The first came just after 10am when the Irish Coast Guard asked the volunteer crew to launch for a local man on the island of Inis Mór that was in need of further medical attention.

With the patient transferred safely aboard the lifeboat at the Kilronan Harbour pontoon with the aid of the local fire crew, following all strict COVID-19 health and safety guidelines, the lifeboat launched under coxswain Sean Ginely and a full crew and headed straight for Rossaveal Harbour and the waiting ambulance.

Weather conditions at the time of launching were fair, with good visibility a slight sea swell with a south-to-southeast Force 4-6 wind blowing.

After returning to the pontoon at Inis Mór Harbour, washing down the lifeboat and refuelling, the next medevac call came at 2.15pm for a man on the neighbouring Island of Inis Meáin who was in need of medical attention.

The lifeboat launched under coxswain John Ginely and headed straight for Inis Meáin, where the patient was helped aboard by the volunteer crew and taken to waiting paramedics at Rossaveal.

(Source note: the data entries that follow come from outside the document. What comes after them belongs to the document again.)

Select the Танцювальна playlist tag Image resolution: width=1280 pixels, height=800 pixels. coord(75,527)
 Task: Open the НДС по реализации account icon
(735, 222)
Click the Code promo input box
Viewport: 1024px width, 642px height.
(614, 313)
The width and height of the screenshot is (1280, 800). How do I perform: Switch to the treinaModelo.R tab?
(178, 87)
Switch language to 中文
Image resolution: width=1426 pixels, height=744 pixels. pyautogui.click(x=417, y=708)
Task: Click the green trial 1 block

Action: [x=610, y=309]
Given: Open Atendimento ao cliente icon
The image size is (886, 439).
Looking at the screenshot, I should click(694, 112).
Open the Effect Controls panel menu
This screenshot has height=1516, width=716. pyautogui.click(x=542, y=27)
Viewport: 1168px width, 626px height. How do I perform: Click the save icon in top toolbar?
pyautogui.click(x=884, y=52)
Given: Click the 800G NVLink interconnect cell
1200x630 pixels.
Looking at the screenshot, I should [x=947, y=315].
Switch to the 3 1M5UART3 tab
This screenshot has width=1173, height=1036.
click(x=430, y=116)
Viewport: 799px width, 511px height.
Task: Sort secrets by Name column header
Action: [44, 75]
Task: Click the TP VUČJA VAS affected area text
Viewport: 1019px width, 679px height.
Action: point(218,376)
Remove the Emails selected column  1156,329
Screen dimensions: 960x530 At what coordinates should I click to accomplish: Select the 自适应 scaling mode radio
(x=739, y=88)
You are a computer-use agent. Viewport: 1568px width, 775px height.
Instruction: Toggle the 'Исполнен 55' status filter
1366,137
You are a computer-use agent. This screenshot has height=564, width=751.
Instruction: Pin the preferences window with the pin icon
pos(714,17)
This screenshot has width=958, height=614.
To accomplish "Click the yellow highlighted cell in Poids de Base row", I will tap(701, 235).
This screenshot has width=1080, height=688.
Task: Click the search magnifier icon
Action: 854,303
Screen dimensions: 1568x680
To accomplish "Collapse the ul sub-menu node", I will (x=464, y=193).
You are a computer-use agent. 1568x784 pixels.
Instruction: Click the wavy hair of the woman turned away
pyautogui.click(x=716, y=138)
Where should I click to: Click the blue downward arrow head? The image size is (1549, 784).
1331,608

Speaking after the callouts, Ginely said: “A busy day, but the crew responded without hesitation and we got both patients on their way as quickly as possible. We would like to wish them both a speedy recovery.

“As we head towards the summer months, could we remind everyone to always heed safety guidelines when visiting the coast.

“Never swim alone and if heading out on the water, wear a lifejacket, always bring means of communication with you and let someone ashore know when you are due back.”